The problem in which local variables need to be declared as
final
is also easily explained, when we know how the implementation works.
If I had defind
ticks
as a plain integer, then it would
have been passed to the constructor of the inner class by value, and
the inner class would have its own version of the variable, completely
idenpendent of the value in the
main()
method. This has
the potential to be deeply confusing and error-prone, and so the
compiler rejects any attempt to create such a situation.
When we refer to an array in the
run()
method it still
has to be declared
final
; but all this means in Java is
that the variable that represents the array cannot be changed to take on
the value of a different array. It does not mean that the array contents
cannot be changed. Arguably, this is an odd definition of 'final', but
it's useful here.
All these limitations could be overcome by changing the way that the
JVM deals with inner classes at runtime.
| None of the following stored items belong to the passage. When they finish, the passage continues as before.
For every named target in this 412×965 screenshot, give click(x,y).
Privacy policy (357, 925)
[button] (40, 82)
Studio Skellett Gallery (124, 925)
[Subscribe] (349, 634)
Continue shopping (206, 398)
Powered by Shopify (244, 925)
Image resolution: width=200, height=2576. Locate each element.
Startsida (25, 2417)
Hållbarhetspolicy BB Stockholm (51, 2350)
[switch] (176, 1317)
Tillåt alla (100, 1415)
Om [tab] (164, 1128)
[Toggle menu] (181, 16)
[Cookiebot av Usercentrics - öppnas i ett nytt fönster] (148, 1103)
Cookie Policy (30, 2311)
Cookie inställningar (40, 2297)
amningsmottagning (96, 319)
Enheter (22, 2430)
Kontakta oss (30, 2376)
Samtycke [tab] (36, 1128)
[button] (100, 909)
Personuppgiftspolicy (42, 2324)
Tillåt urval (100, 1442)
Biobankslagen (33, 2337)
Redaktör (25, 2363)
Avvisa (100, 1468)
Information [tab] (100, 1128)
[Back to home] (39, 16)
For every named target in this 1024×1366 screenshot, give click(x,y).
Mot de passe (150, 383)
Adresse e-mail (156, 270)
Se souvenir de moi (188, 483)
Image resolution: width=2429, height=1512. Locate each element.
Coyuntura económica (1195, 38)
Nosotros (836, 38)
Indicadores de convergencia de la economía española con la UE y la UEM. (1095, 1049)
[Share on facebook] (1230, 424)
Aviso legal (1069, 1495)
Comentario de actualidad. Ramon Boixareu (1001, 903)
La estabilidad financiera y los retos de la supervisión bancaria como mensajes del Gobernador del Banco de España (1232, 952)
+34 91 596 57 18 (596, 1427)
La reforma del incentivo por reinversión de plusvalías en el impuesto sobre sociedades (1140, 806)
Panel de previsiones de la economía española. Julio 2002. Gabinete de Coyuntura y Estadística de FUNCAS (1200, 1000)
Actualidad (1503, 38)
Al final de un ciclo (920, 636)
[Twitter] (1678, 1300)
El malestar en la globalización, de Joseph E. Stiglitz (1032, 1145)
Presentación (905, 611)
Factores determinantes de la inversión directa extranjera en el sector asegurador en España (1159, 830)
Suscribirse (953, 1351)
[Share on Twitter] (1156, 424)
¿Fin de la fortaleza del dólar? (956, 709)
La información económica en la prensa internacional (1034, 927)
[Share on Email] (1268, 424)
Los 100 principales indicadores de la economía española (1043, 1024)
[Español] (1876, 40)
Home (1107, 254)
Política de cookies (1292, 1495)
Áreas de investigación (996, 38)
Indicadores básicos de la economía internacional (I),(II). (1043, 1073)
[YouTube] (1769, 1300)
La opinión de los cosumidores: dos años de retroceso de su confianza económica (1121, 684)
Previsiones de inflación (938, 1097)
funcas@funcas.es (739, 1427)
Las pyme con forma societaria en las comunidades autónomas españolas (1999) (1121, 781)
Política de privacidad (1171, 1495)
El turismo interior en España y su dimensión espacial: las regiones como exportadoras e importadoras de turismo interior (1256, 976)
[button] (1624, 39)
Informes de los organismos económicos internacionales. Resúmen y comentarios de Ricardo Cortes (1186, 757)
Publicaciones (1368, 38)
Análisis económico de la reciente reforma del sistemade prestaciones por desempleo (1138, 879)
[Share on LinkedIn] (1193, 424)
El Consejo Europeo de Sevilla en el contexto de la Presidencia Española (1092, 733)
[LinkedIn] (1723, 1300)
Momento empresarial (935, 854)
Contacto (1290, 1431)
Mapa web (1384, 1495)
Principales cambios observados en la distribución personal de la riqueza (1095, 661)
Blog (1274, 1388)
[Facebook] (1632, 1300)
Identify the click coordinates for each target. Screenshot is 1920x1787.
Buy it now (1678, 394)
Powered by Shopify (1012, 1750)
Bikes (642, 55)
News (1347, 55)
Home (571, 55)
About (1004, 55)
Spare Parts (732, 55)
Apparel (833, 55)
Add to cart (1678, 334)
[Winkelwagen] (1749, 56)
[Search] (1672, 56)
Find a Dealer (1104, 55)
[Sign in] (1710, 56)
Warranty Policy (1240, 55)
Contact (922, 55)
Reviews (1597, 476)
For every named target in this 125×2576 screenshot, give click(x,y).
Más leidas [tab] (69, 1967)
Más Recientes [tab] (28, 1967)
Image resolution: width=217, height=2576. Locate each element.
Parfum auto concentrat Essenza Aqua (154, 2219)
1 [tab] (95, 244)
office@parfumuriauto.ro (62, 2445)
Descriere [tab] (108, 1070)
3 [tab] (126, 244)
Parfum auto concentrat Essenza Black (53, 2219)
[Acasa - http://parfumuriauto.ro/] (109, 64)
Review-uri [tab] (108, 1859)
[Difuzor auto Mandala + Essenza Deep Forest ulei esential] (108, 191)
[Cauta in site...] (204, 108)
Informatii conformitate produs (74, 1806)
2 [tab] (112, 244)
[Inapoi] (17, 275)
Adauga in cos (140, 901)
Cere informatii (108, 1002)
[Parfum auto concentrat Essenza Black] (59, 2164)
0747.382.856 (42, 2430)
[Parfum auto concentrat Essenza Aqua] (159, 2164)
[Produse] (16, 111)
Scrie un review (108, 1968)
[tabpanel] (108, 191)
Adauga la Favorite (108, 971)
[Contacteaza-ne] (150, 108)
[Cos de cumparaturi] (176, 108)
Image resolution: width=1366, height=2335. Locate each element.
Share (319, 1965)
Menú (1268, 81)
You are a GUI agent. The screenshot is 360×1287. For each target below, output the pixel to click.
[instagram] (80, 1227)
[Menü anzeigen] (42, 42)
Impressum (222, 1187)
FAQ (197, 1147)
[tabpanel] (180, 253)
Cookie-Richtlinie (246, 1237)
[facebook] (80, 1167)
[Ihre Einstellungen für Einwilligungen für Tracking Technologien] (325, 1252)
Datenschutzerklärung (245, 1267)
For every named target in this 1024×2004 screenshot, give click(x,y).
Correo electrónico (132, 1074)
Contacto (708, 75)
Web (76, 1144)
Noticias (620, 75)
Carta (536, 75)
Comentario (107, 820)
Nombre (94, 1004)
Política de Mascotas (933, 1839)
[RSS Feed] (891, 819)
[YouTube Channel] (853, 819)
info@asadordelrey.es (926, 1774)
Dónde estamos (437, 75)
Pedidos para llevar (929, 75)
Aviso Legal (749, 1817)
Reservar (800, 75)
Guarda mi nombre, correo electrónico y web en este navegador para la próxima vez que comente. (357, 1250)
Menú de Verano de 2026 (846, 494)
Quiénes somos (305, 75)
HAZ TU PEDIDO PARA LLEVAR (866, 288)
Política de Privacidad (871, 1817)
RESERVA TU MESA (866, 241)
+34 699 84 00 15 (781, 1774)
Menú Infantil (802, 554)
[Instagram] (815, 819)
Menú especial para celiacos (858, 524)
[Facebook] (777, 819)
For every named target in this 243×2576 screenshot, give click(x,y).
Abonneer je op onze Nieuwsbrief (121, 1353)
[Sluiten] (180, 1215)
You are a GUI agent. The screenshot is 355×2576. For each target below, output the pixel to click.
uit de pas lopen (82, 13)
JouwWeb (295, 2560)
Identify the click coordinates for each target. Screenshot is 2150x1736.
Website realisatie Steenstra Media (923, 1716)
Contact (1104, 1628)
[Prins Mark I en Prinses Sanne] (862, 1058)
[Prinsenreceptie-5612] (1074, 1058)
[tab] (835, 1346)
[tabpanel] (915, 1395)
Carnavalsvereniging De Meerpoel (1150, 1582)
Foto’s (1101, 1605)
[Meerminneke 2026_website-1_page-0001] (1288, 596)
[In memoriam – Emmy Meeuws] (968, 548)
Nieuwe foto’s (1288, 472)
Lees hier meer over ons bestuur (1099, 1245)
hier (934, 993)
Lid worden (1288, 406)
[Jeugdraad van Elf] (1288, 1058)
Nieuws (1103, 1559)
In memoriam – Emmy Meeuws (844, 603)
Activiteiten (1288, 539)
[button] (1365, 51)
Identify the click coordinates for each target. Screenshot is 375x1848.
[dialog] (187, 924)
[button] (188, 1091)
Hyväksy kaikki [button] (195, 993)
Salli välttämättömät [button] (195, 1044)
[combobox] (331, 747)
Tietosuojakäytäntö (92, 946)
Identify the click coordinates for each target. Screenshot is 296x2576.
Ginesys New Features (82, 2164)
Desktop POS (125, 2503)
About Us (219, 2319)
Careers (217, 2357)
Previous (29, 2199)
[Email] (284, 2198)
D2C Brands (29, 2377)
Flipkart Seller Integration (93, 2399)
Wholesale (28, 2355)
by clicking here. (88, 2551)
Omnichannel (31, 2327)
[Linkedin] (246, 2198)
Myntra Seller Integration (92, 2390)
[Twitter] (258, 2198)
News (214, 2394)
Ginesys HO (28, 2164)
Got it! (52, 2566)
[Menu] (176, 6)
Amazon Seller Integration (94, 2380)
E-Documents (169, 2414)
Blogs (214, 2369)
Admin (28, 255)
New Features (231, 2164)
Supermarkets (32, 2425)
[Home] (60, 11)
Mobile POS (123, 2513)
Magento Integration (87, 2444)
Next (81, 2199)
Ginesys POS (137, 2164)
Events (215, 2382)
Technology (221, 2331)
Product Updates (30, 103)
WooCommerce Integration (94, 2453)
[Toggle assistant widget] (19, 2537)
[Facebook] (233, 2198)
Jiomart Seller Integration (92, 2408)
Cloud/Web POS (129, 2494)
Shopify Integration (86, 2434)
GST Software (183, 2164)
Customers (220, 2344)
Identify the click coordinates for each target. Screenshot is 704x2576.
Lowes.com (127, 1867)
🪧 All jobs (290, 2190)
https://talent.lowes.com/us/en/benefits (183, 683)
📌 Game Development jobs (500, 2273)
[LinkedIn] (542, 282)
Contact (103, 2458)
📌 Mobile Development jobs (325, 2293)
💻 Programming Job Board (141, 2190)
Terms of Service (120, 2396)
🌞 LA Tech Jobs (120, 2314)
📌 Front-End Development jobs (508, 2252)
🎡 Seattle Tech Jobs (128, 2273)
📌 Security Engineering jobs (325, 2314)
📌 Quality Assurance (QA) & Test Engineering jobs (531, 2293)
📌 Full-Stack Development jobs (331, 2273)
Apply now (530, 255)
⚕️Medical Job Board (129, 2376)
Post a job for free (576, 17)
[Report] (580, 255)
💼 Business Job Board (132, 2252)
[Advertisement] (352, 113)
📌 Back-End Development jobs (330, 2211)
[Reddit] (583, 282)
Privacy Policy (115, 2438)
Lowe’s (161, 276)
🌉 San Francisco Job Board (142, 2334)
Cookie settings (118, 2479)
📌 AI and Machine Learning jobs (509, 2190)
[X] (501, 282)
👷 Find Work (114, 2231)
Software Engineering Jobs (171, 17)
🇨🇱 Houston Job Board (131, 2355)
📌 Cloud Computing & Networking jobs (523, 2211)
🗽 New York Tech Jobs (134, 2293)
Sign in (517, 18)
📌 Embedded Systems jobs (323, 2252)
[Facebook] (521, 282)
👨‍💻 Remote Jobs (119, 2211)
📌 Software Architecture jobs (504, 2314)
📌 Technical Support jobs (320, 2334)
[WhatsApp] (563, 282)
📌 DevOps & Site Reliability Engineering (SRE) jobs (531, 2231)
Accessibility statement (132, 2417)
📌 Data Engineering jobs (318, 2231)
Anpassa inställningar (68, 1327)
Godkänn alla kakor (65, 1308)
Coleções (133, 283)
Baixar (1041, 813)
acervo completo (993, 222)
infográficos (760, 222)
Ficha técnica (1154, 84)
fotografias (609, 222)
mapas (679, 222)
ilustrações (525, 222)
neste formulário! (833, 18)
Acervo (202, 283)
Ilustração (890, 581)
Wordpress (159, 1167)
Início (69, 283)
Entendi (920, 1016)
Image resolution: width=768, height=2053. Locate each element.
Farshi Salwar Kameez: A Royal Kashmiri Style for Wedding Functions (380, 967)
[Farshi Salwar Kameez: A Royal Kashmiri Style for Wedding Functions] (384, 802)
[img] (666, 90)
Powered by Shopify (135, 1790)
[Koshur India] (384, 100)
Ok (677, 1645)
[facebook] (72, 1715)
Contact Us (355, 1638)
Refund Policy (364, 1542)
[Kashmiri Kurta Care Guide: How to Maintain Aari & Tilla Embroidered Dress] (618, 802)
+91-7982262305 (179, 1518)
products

So far, no such change has been
made, presumably because it would be difficult to keep the JVM
backwardly-compatible with earlier compiled code. Moreover, it's possible
that any plans in that direction could be overtaken by the current
work on
closures.
Where closures fit into all this
It seems very likely that the way in which anonymous inner classes are
predominantly used reflects the fact that Java had for a long time no
support for
closures as first-class language elements.
Many of the things that
we do, in a rather ungainly way, with inner classes can be done in a more
elegant way with closures. In this
context, a closure is a code block that can be manipulated as an independent
language element. With closure support, our original threading example
code could be
re-written something like this:
public class Test
{
public static void main (String[] args)
{
int ticks = 0;
new Thread
(
{ () -> while (true) { System.out.println (ticks++); }
).start();
System.out.println ("Thread started; carrying on...");
}
}
In this example (which may, or may not, ever work in Java), I've
passed an anonymous block of code to the constructor of
Thread
,
which stores it, and invokes it when its
start()
method is called.
It's not hugely more elegant than the anonymous inner class example but, to be
fair, this isn't really the kind of situation that closures are intended
to simplify.
Closing remarks
The limitations of anonymous inner classes can readily be understood, not
as the result of theoretical decisions in programming language theory, but
expediencies that follow from the implementation strategy. Whether the
introduction of closures into the language will eventually
change any of these limitations remains to be seen.